In my mind, some of the most disturbing words to have come out of the UN in recent months are those of Independent Expert Victor Madrigal-Borloz, working for the Human Rights Council. As reported by C-Fam in early October of last year, Madrigal-Borloz produced a report to the UN General Assembly in which he called for the criminizalization of any objections to the various manifestations of radical gender and sexual orientation/identity  theory. Specifically targeting the Catholic Church as a fomentor of “intolerance”, Madrigal-Borloz said that “the Holy See’s doctrine of complementarity…holds that women are not equal but rather have complementary social roles…” As the C-Fam report summed it up at the time, “Madrigal-Borloz argues that the Catholic Church’s understanding of the family is a violation of existing human rights law.”

What is perhaps most shocking about Madrigal-Borloz’s statement is that it takes a word which in so many other contexts is a positive, beautiful, and even necessary thing – complementarity – and identifies it as the very source of evil and oppression. As a scientist with training in ecology, I was incredulous that anyone could use the name of such an exquisite concept  in vain, so to speak. Complementarity is the lifebreath and framework of all ecological systems, and we see it absolutely everywhere in the proper functioning of the natural world. The very structure of our DNA is composed of complementary base pairs, and the synthesis of proteins is ultimately based on the same kind of complementarity between RNA codons and anti-codons. Complementarity between enzymes and substrates allow for the existence of life itself by catalyzing biochemical reactions. Niche complementarity is a recognized ecological concept that describes the ability of organisms to coexist by utilizing different forms of a resource, thus easing competitive pressures and allowing for increased biological diversity. Complementarity is all around us, from electricity to chemistry to sexuality.

* * * * * * *

§ **TASK INSTRUCTIONS**:
In the passage on complementarity, what is the structure of DNA said to be composed of?

* * * * * * *

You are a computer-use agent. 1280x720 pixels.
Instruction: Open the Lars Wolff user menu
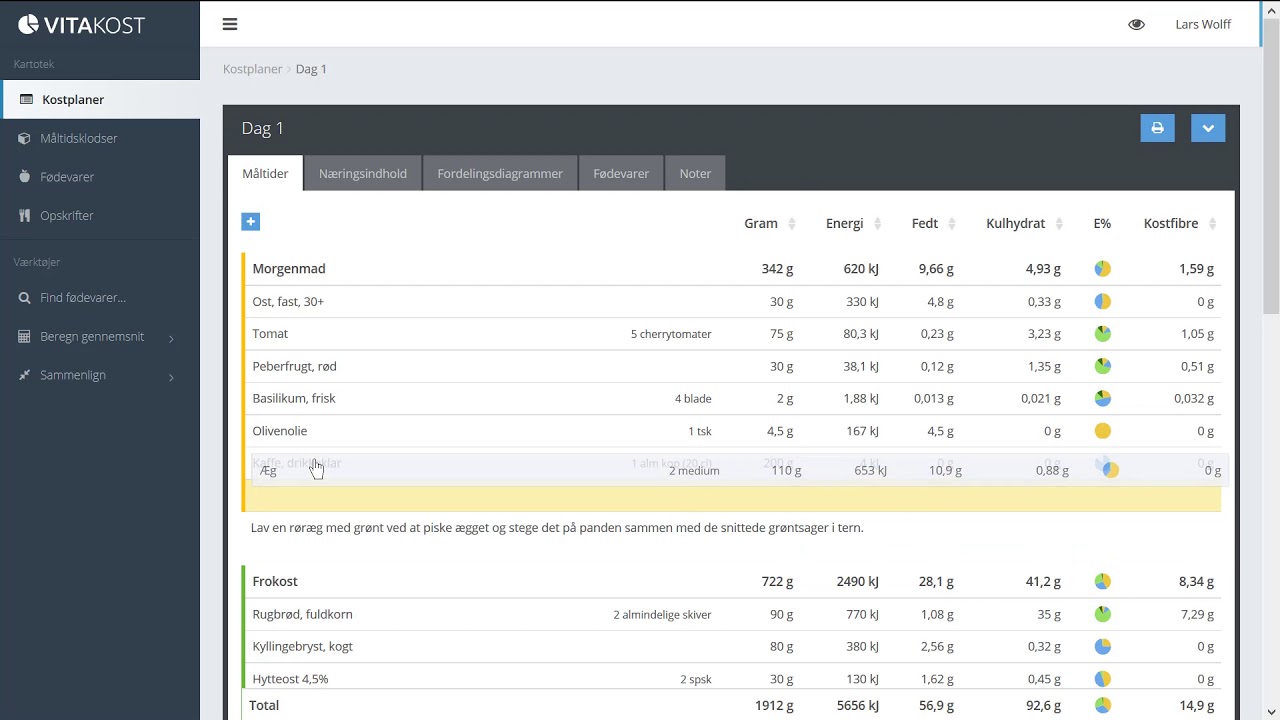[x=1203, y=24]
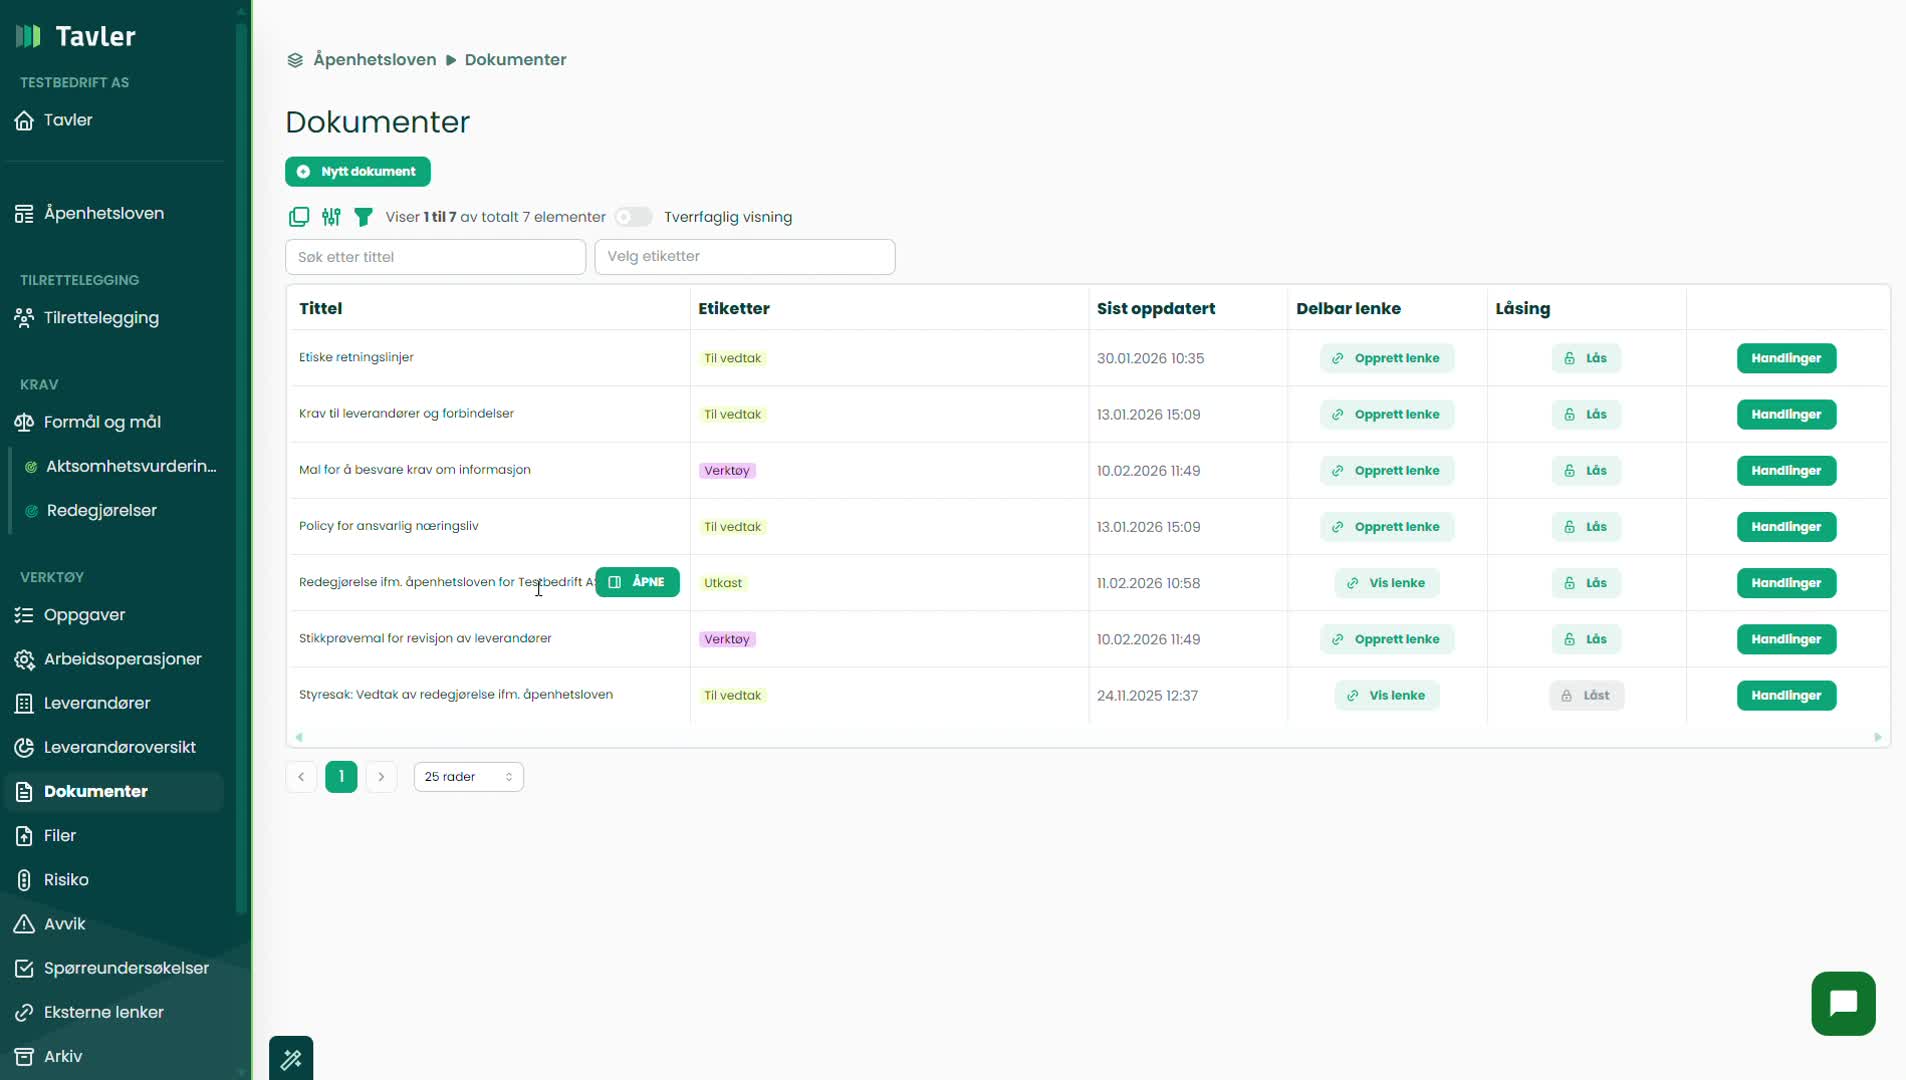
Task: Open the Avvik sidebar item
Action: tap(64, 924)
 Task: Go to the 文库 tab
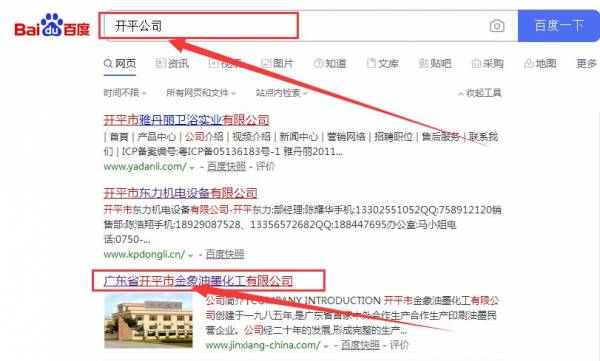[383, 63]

* * * * * * *

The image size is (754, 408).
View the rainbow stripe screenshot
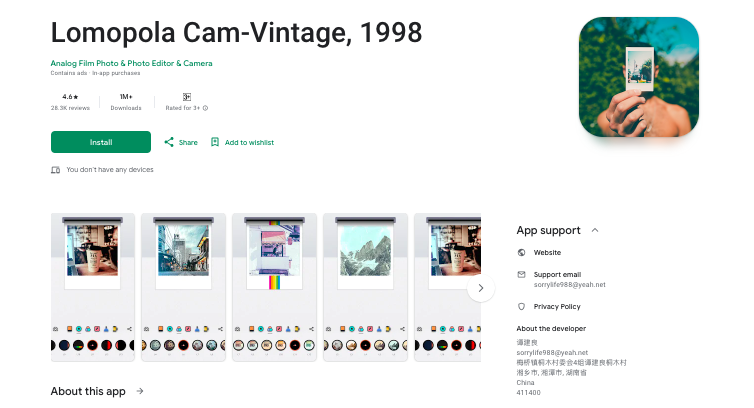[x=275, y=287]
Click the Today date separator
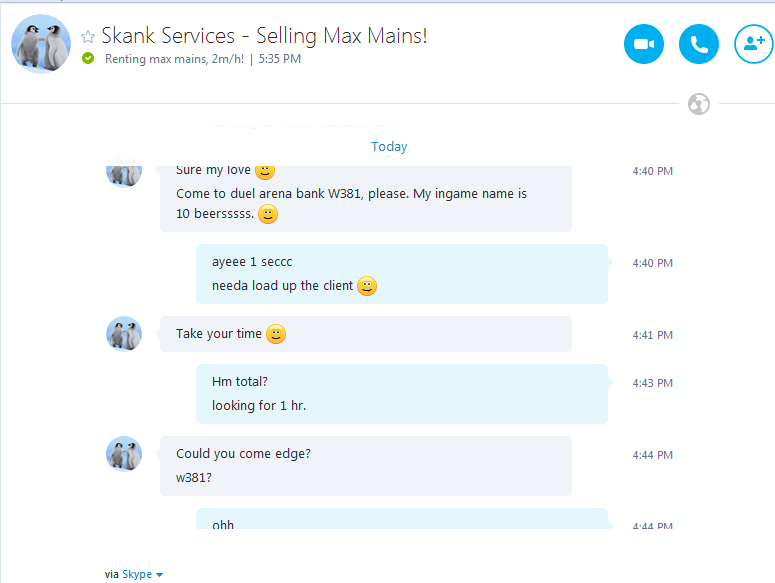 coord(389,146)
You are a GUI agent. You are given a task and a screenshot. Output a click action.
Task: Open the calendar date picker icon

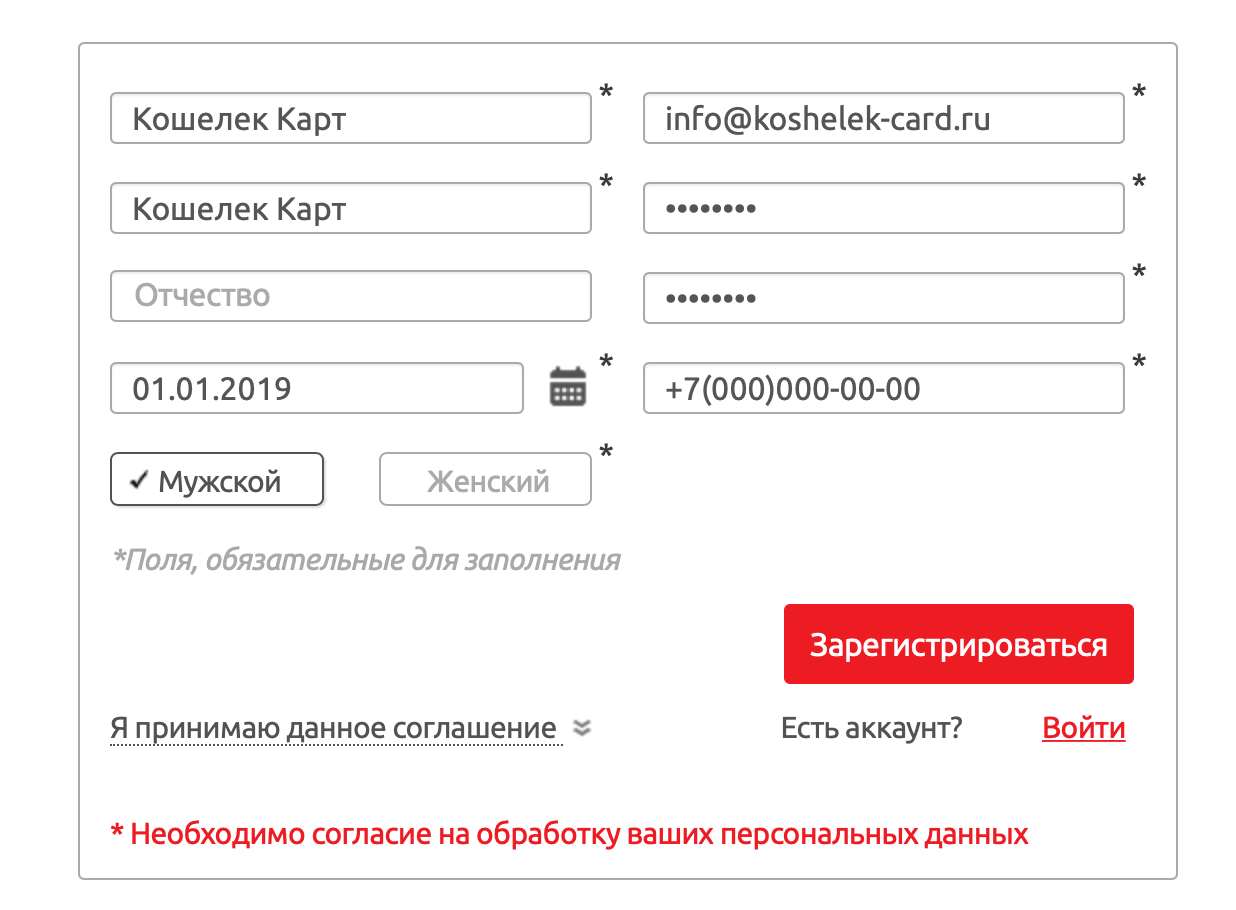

* * * * * * *

§ **SOLUTION TO THIS PROBLEM**:
Complementary base pairs.